◆ **Records shown**
- - - - -

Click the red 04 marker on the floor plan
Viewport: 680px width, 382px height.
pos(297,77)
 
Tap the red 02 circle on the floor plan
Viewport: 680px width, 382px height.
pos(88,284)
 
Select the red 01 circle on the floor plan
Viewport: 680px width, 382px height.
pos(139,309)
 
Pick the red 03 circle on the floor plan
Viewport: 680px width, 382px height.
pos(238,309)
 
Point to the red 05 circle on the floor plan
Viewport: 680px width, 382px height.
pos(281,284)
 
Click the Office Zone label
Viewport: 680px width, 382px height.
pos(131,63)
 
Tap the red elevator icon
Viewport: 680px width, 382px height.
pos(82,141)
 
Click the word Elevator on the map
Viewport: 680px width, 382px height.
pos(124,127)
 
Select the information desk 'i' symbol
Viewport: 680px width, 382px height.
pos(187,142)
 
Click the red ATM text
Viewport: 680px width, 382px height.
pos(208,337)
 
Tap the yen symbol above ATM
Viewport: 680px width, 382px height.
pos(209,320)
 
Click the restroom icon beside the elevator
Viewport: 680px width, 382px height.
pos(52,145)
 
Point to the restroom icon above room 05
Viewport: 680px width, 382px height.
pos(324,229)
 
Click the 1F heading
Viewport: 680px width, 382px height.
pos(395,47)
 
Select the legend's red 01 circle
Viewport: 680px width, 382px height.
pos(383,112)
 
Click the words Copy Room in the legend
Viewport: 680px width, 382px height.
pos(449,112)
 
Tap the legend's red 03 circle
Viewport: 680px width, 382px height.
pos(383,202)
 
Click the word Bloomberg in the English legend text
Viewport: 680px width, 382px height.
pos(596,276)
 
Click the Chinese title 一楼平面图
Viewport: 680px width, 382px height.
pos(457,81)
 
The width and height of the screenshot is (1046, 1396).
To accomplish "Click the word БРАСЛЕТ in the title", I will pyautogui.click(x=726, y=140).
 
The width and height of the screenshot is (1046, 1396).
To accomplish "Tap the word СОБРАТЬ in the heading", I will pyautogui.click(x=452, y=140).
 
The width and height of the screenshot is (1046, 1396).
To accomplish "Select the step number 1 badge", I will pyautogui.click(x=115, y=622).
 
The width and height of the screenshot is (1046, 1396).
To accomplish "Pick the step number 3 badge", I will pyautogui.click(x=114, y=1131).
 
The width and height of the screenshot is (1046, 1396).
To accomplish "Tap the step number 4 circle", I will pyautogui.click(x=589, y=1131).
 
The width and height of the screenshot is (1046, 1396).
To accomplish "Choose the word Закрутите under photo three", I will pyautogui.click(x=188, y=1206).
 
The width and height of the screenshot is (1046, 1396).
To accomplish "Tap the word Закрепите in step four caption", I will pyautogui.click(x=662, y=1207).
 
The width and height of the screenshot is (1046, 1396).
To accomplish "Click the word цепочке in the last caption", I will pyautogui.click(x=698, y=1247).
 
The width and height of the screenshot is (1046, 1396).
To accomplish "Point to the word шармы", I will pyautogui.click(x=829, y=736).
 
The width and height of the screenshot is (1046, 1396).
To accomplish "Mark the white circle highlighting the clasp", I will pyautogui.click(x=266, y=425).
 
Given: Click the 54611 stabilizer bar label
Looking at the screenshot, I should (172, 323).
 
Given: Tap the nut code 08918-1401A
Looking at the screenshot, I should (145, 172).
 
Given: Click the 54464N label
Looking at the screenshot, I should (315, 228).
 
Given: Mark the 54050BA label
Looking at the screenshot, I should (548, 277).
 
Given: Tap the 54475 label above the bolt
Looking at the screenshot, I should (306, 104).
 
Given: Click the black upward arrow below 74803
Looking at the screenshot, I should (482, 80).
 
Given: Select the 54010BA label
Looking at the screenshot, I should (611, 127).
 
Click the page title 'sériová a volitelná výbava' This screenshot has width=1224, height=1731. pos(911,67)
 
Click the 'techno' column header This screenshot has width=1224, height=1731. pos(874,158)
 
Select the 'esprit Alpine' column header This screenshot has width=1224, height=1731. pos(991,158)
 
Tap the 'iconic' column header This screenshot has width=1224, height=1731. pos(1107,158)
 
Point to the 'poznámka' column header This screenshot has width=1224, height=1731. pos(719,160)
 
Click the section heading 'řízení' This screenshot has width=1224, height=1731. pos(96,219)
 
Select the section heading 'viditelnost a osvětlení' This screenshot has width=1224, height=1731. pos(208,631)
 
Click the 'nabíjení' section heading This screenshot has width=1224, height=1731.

- - - - -

◆ **Task statement**
Pick out every line in the data above that contains the word "badge", and copy each of those lines in full.

◆ **Task response**
To accomplish "Select the step number 1 badge", I will pyautogui.click(x=115, y=622).
To accomplish "Pick the step number 3 badge", I will pyautogui.click(x=114, y=1131).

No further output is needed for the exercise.